### Task goal:
Swap "gear" for "cog" in everything from the line containing "Task: Click document" down through the end of the data, changing nothing else, and give those lines back without the pictures.

+===+

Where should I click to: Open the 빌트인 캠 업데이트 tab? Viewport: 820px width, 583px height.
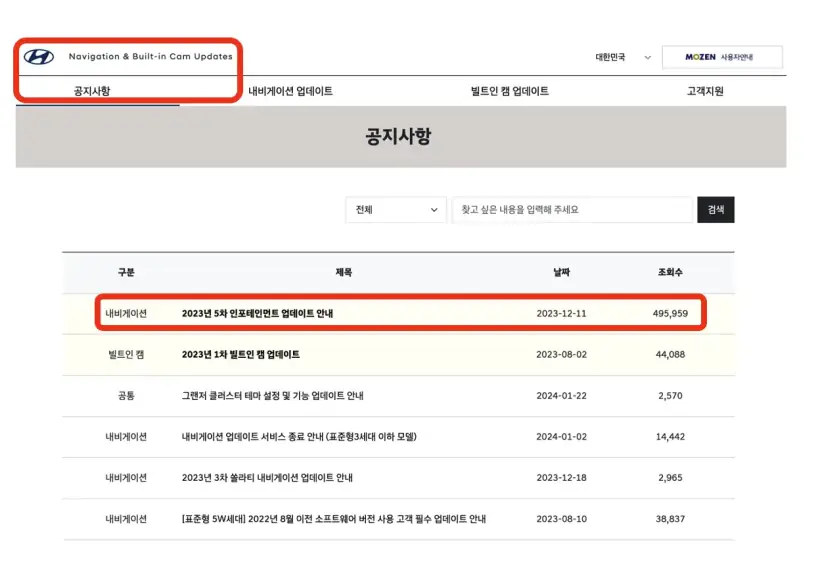coord(511,90)
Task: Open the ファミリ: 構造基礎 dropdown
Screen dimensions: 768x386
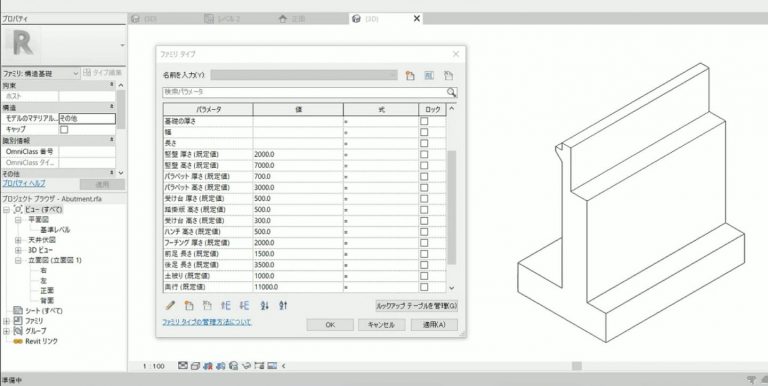Action: [41, 73]
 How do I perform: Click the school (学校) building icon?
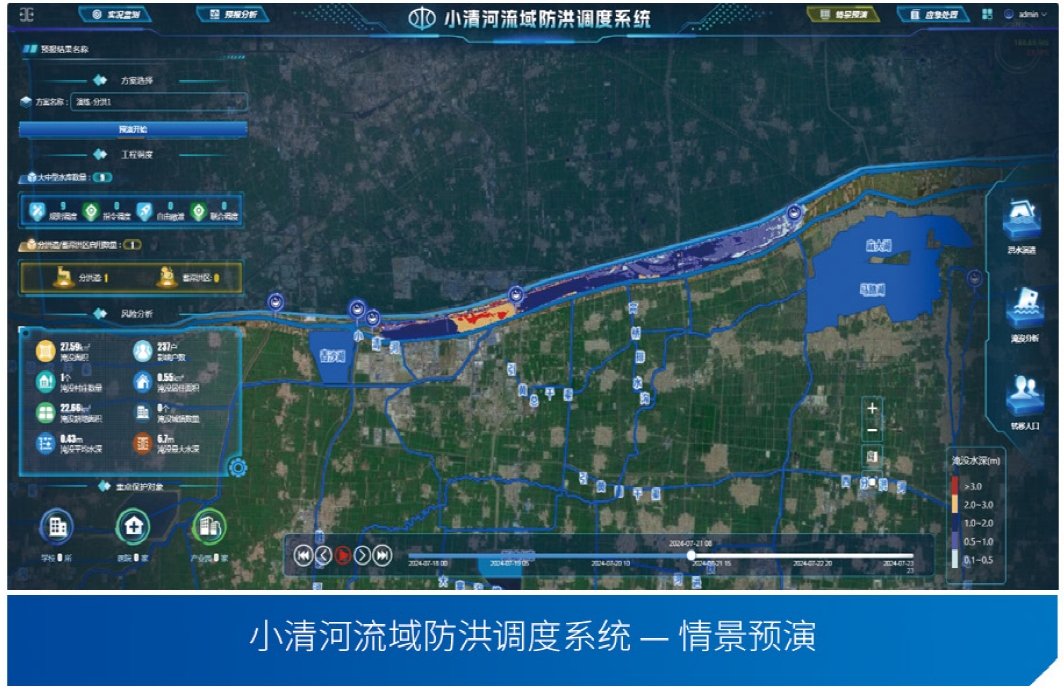pos(57,526)
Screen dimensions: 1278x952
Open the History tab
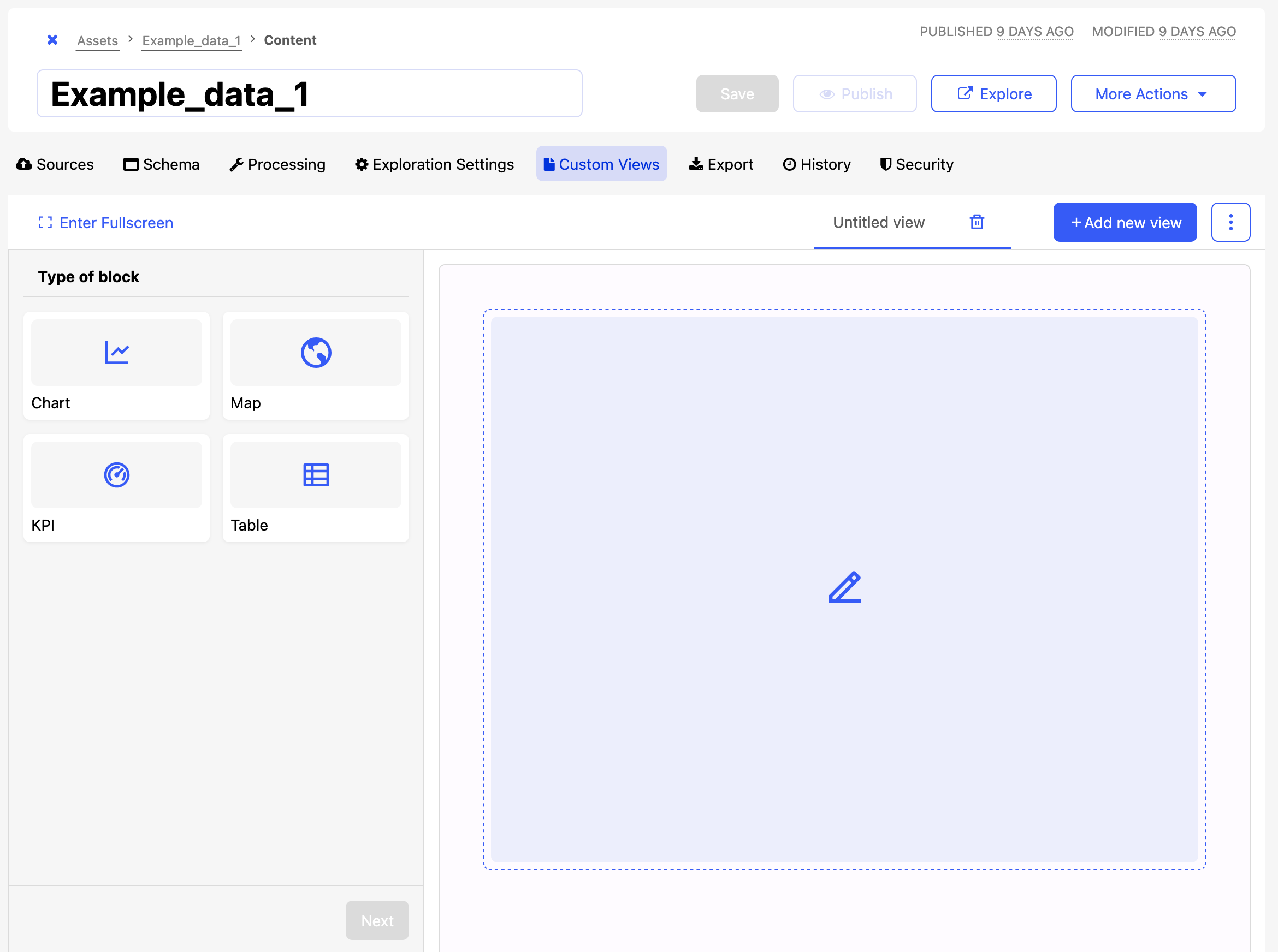pyautogui.click(x=816, y=164)
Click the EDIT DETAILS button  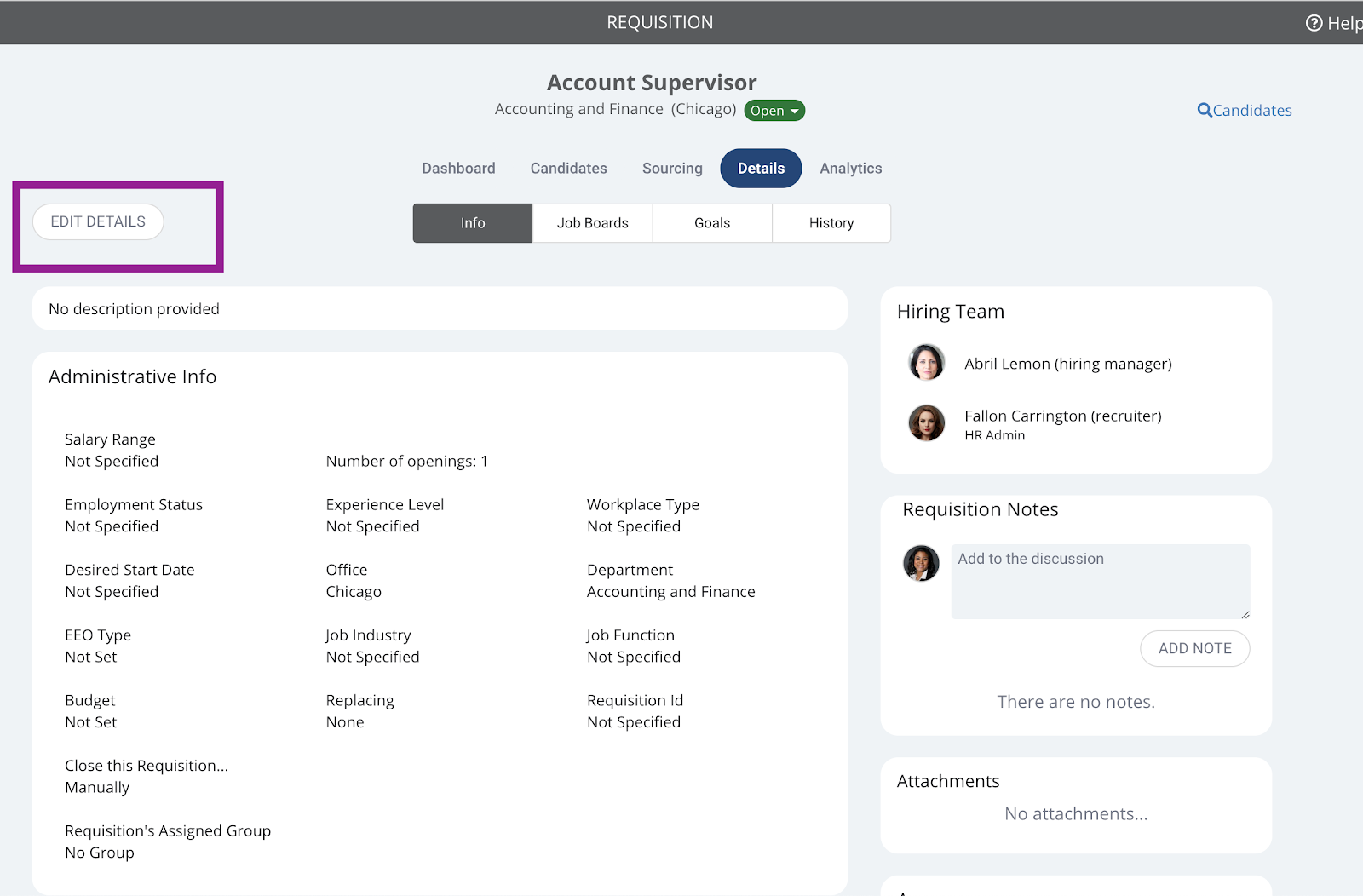(x=98, y=221)
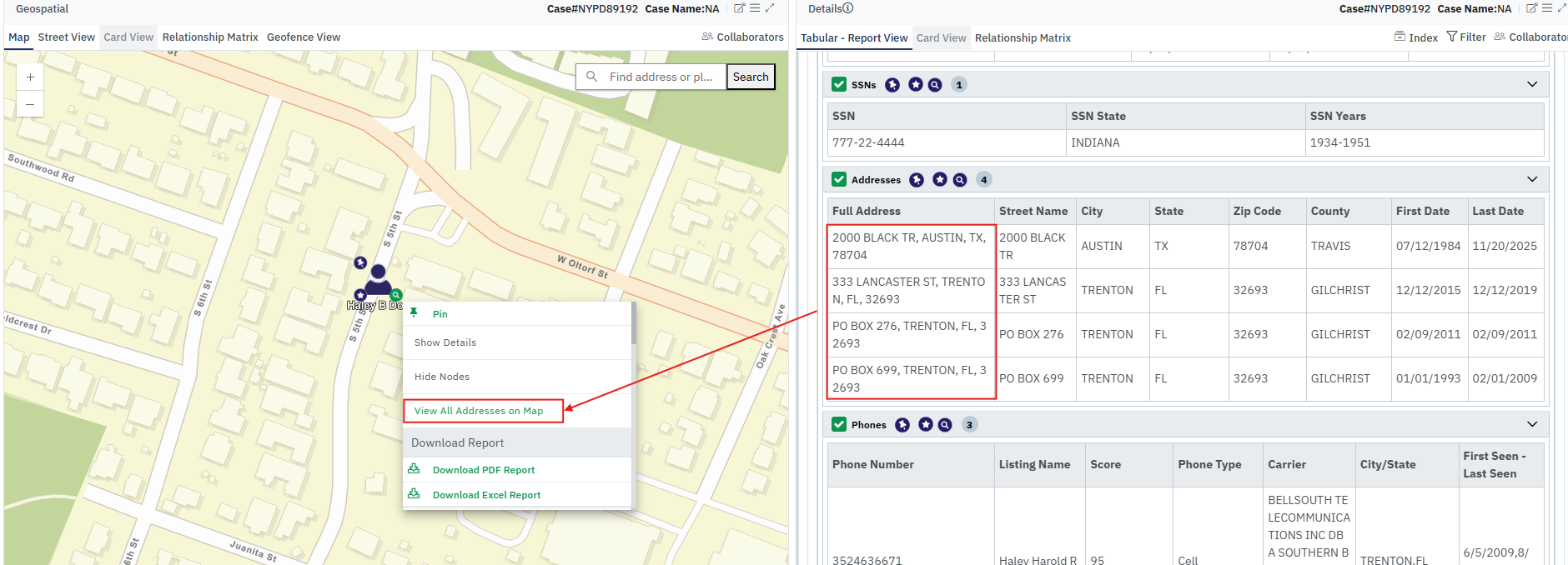This screenshot has height=565, width=1568.
Task: Uncheck the Addresses section checkbox
Action: click(839, 179)
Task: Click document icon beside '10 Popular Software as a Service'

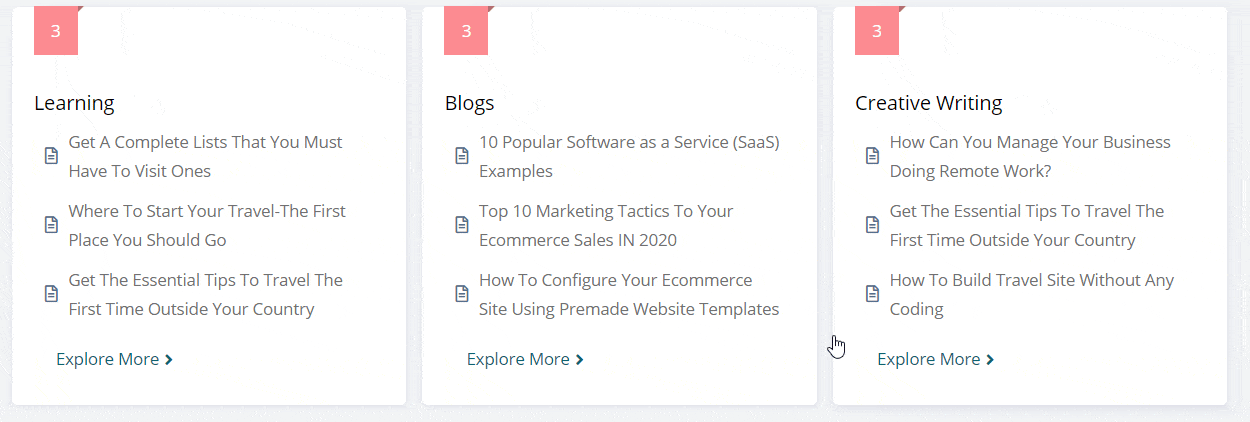Action: pos(462,156)
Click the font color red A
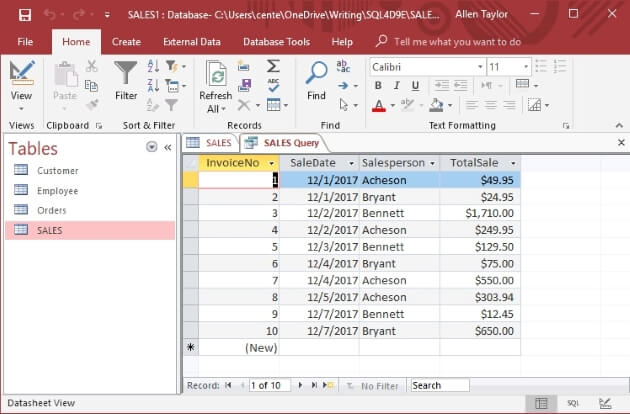630x414 pixels. pos(378,105)
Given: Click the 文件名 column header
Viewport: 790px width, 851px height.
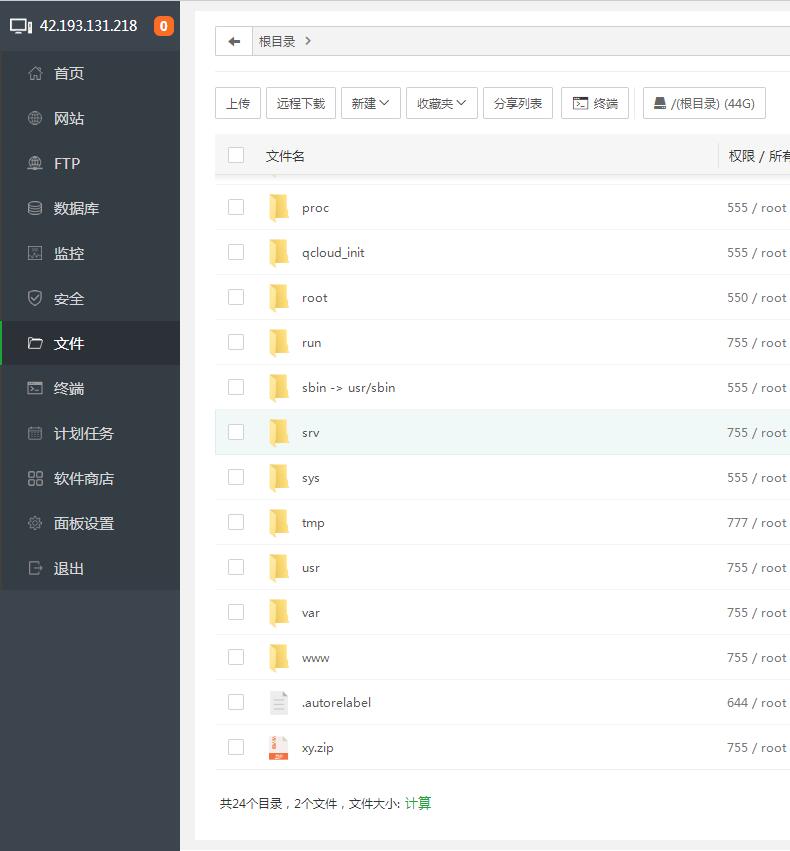Looking at the screenshot, I should (x=285, y=156).
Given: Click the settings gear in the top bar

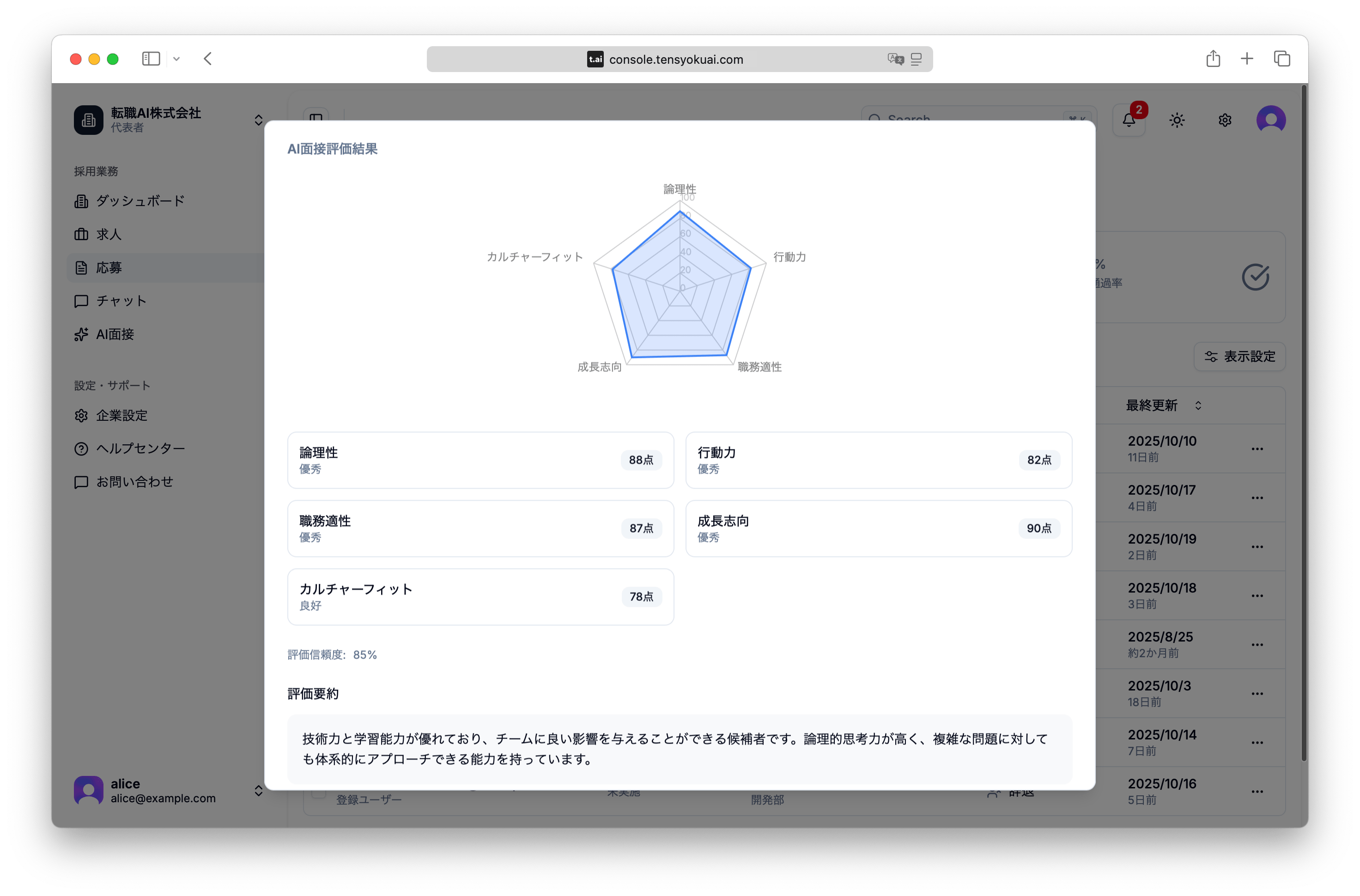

+===+

### Response to the exercise:
Task: Click document icon beside '10 Popular Software as a Service'

Action: pos(462,156)
Click the font color red A
630x414 pixels. pos(378,105)
Given: Click the 文件名 column header
Viewport: 790px width, 851px height.
Looking at the screenshot, I should (x=285, y=156).
Given: Click the settings cog in the top bar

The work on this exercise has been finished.